How the James Beard Foundation came to move its annual awards ceremony from New York City to Chicago is an interesting story.
Alpana Singh, owner and operator of Chicago’s acclaimed wine-focused restaurant The Boarding House as well as the recently opened Seven Lions, described to me how she kindled the flame: “I was actually the one who started the conversation. At a Beard dinner in New York a couple of years ago, I serendipitously sat next to a gentleman who was on the board of the James Beard Foundation, and we started chitchatting so I just casually asked, ‘Would you ever consider bringing the Beard awards to Chicago?’”
The next morning Singh sent an email to Don Welsh, the president and chief executive of Choose Chicago—the organization tasked with marketing Chicago as a tourist and event destination—and the conversations “just snowballed from there,” she says.
That dinner conversation was the impetus that turned Chicago into the winning city—the first time that the Beard Foundation accepted another city’s invitation to host its awards.

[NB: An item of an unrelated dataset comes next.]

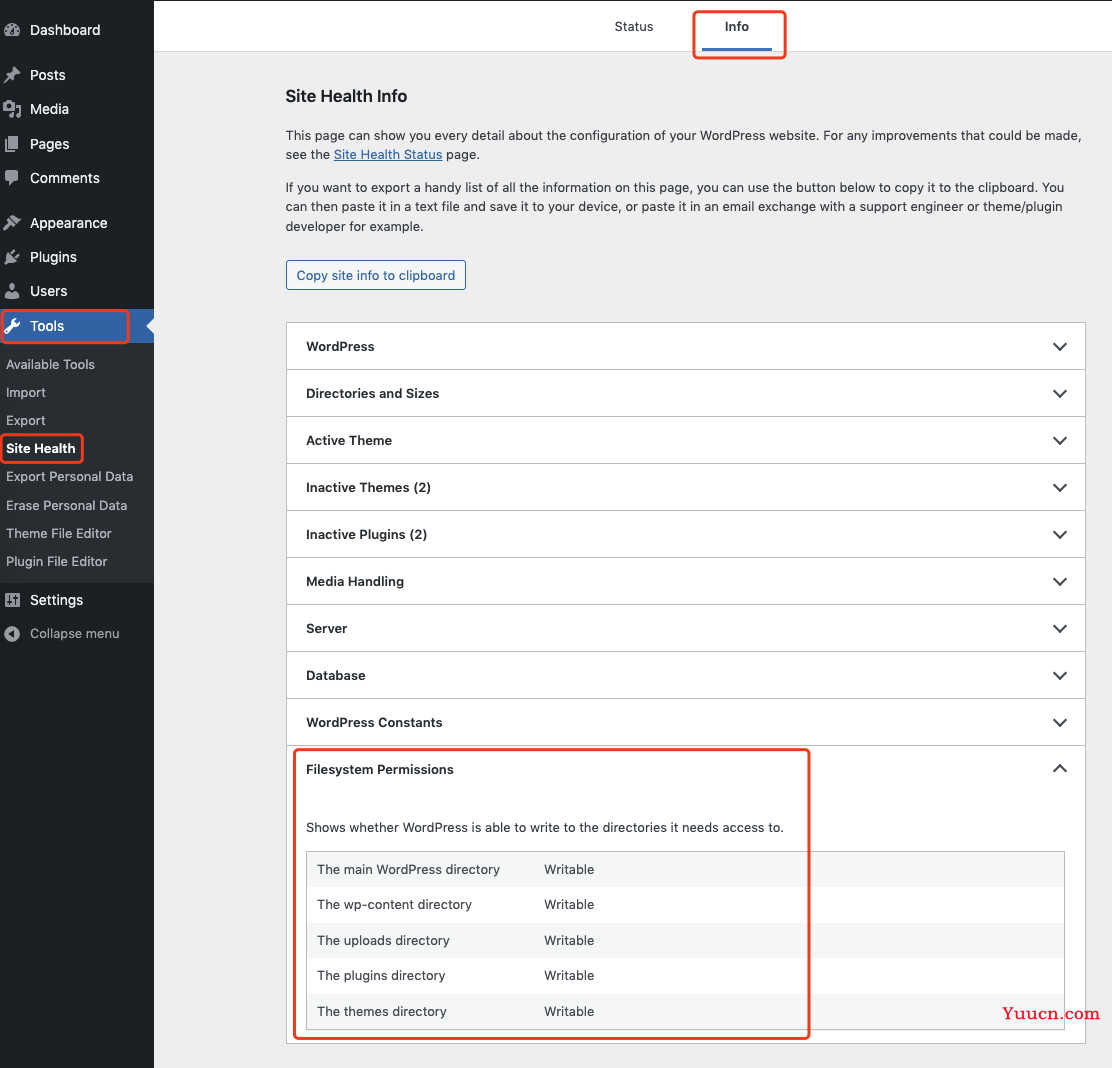Click the Comments speech bubble icon

(12, 178)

When I asked the Foundation for insights on “Why Chicago,” they shared these comments from James Beard Foundation president Susan Ungaro: “The James Beard Foundation has enjoyed a special friendship with the city of Chicago for decades. It’s a city that boasts over 40 James Beard Award winners, as well as a special community of chefs and restaurateurs who have always supported the work of our Foundation. We believe celebrating our 2015 Awards in Chicago is consistent with our mission to honor excellence all across America.”
The tally of more than 40 Beard winners even before this year’s ceremony, when 10 Chicago finalists are in the running for awards, speaks to the culinary expertise that thrives in this city. Or, as Singh puts it: “The Beard decision is a great endorsement of what’s happening in Chicago with the food scene.”
In our own nod to the vibrancy of Chicago’s food scene, FSR is highlighting 23 of the best new restaurants to open in recent months in the Windy City—from the extravagant and elite fine-dining enclave 42 grams, with average checks starting at $185 per person, to upscale-casual restaurants like Bohemian House, Seven Lions, and Fig & Olive where checks average a more modest $30–$40.
Singh’s decision to open Seven Lions was fueled in part by her passion for the city (she serves on the Chicago tourism board) and by the opportunity to locate in a historic setting on Michigan Avenue. “I was impressed by Mayor Emanual’s push to make Chicago a world-class destination,” she says. The city appears to be winning that bid as well, having set a tourism record in 2014 with 50.2 million visitors.